A new investigation by Womenswear Daily has suggested that thousands of displaced Rohingya Muslims may be working in garment factories in secret in the Bangladeshi city of Chittagong, after having fled from neighbouring Myanmar due to widespread persecution.
These refugees that have sought employment in the clothing industry are, according to WWD’s report, forced to keep their heritage a secret from their employers and colleagues. As immigrants, they are not legally entitled to work in Bangladesh, despite the fact that the apparel industry consistently has a 30 percent shortfall in labour; if they are found out, they would lose their job and would be at risk of arrest.

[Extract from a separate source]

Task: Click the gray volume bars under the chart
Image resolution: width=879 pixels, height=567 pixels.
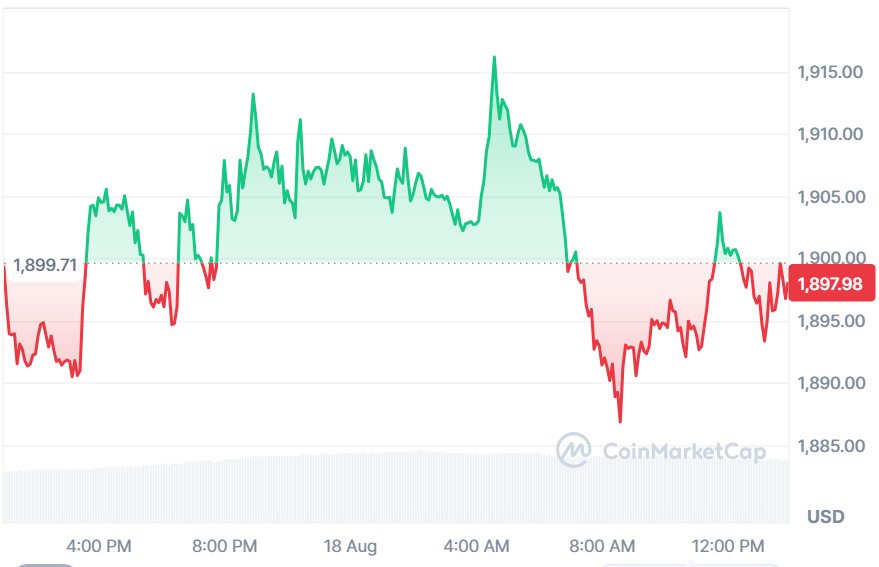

Siddique Chowdhury, a Rohingya worker interviewed by the publication, has worked in a clothing factor for over three decades but has kept his true identity hidden for the whole time. He suggested that work permits for Rohingya would help to alleviate the situation. It will be good if the government would allow the Rohingya to have a work permit to work in the garment or textile sectors, especially for the women,’ he tells WWD. ‘They can earn a bit of money for their personal life, and it will be very easy for them to get a job.’ According to him, the Bangladeshi government is unlikely to act upon the issue without outside influence: he suggests that international brands which outsource their production to Bangladeshi factories should use their financial clout to influence the government to support the Rohingya community.
‘The brands can encourage the government and the BGMEA [Bangladesh Garment Manufacturers and Exporters Association] to provide more jobs to the Rohingya community by promising them that they would provide more business or a higher price for products,’ he told the magazine.
H&M, which uses 35 supplier factories in the Chittagong area, has reportedly donated $400,000 to help alleviate the ongoing refugee crisis in Bangladesh and Myanmar. ‘We are looking into HR and recruitment systems at our suppliers in Bangladesh to ensure that no workers are exploited irrespective of their vulnerability status,’ a spokesperson for the company told WWD.